Valereee, No idea really, but that's what I've heard them being called for as long as I can remember; the first house I lived in was a terrace before my parents "upgraded" to a detached. Ritchie333 (talk) (cont) 16:10, 23 June 2021 (UTC)[reply]
I wonder if it refers to the agricultural technique that turns hillsides into stairsteps to allow for farming in hilly terrain? Maybe it has something to do with these row houses doing the same thing -- that is, they march up or down a slope, with each house being a few feet above or below the houses on either side. While being built it probably does look like that. And it wouldn't be shocking that houses of this period would refer to that agricultural technique, which may have looked pretty remarkable to colonial-era travellers. Or maybe I'm just doing OR. :D —valereee (talk) 16:20, 23 June 2021 (UTC)[reply]

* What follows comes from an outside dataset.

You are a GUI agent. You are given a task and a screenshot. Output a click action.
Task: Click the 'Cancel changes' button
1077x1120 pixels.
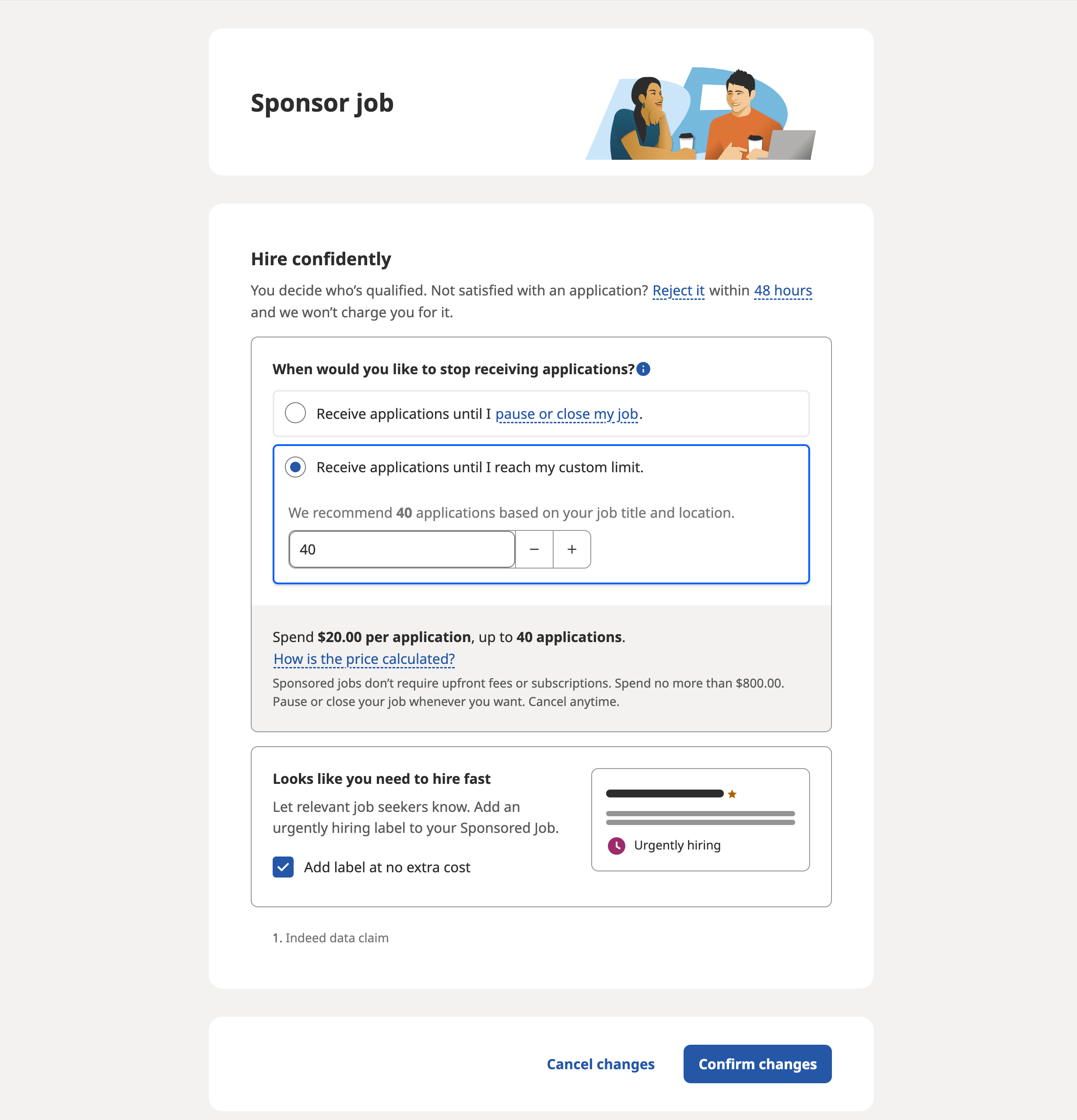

Valereee, I don't think it's got anything to do with the farming term, I think it's just evolution of English. I think the US calls them "row houses", but land is so much cheaper and more widely available over there, so you still get detached houses even in less well-off areas that would have tower blocks and old deteriorating terraces over here. Because they became popular for the masses in the mid 19th century, well after the UK and US went their separate ways, that's why the term isn't too well-understood on one side of "the pond". Ritchie333 (talk) (cont) 16:33, 23 June 2021 (UTC)[reply]
Fortunately there is the OED. "Terraced" as an adjective points to "terrace" as an adjectival noun. Delightfully, the first citation is to Jane Austen, I believein the context of speculative builders of the newly fashionable seaside bathing resorts.
Of a house: cf. terrace house n. at terrace n. Compounds 2.
terrace house n. one of a row of usually similar houses joined by party-walls.
1817 J. Austen Sanditon in Minor Wks. (1954) x. 413 They were in one of the Terrace Houses.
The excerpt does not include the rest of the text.